* Prompt: If a line in the following entries holds the string "label", include it in the tally. State the total and nothing further.

* Dataset entries:

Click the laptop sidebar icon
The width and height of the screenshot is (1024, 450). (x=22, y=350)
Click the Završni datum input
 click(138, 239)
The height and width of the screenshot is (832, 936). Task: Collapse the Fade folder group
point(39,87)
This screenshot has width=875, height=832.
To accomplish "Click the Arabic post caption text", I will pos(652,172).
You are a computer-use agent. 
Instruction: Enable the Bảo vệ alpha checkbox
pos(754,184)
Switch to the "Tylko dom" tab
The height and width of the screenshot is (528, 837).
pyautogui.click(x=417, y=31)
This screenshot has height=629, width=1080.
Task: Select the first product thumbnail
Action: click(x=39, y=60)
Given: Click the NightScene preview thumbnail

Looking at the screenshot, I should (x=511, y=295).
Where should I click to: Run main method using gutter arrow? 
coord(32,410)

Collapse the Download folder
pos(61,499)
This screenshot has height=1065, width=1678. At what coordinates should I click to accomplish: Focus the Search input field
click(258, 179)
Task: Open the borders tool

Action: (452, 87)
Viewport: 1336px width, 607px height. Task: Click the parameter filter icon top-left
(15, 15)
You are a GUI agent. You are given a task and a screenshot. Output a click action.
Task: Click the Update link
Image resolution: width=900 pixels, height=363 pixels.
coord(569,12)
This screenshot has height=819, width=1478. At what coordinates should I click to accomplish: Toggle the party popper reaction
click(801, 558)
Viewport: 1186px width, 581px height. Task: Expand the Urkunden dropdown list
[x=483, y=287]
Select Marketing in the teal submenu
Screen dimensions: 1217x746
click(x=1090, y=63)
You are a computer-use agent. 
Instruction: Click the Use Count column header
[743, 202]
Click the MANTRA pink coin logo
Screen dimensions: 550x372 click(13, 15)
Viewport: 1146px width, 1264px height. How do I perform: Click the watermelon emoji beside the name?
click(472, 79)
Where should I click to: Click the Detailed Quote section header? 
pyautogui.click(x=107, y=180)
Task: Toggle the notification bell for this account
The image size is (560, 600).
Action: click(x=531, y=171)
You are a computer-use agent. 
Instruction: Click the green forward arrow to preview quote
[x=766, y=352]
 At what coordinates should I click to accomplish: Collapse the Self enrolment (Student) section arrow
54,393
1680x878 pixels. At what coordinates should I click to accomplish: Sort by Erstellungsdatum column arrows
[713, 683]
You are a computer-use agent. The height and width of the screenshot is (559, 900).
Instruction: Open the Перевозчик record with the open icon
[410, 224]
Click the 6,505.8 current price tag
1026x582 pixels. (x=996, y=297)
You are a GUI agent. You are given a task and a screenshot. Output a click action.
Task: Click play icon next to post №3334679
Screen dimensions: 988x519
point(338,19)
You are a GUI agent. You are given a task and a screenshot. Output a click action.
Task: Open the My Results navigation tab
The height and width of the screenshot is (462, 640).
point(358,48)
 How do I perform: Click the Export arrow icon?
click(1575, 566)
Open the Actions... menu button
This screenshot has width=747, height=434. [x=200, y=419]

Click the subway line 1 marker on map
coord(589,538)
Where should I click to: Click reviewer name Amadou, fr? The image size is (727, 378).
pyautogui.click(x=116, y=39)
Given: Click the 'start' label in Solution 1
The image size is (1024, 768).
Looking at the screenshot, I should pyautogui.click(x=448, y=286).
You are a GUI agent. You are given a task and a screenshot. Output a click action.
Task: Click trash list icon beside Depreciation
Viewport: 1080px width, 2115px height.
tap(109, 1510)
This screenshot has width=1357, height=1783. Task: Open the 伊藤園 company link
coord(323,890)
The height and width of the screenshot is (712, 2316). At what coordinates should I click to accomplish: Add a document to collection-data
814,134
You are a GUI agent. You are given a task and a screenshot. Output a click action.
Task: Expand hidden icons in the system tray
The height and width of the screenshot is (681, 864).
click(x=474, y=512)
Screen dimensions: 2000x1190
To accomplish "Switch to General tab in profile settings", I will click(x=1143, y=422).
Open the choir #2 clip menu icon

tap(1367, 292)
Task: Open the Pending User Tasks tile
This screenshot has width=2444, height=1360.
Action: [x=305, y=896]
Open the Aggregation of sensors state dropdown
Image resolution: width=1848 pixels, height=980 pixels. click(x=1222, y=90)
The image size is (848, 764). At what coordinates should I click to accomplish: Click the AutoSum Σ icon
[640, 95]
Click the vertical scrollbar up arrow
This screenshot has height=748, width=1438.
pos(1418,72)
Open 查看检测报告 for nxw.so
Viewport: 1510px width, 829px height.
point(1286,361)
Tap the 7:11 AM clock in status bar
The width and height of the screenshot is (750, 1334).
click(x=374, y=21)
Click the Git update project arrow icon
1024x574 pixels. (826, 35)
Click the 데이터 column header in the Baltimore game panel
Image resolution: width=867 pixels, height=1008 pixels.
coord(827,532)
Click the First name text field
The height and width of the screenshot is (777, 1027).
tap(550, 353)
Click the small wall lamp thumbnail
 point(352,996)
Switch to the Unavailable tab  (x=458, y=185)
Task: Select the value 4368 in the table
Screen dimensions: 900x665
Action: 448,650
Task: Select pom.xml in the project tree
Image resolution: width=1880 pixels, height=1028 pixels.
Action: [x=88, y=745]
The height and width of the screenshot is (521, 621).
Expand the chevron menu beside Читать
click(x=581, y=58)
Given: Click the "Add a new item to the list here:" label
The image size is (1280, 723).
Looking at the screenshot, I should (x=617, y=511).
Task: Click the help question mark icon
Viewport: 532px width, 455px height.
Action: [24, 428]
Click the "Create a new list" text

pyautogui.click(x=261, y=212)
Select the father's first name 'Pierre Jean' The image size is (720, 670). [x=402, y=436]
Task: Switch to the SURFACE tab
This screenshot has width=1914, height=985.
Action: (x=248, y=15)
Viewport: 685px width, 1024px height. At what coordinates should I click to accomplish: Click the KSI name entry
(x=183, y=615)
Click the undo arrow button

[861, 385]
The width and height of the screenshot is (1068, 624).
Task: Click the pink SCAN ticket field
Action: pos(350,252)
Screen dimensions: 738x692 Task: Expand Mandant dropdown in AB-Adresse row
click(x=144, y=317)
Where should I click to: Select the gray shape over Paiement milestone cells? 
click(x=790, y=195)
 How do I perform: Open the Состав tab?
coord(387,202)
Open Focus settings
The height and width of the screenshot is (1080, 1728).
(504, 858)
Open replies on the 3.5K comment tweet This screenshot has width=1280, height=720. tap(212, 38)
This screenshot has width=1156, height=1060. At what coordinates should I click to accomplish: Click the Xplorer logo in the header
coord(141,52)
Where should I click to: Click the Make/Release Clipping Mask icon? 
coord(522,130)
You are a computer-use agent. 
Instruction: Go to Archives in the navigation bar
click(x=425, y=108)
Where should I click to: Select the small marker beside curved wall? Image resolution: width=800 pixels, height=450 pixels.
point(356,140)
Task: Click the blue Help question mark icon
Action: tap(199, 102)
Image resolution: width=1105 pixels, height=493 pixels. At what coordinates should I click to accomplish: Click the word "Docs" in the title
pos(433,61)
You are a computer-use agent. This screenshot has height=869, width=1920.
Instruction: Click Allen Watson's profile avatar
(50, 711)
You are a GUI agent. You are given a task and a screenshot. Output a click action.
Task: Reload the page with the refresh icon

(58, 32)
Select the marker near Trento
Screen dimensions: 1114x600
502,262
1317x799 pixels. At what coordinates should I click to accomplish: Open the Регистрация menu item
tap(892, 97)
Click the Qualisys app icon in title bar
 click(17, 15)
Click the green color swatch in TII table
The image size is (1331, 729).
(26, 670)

* Your solution: 2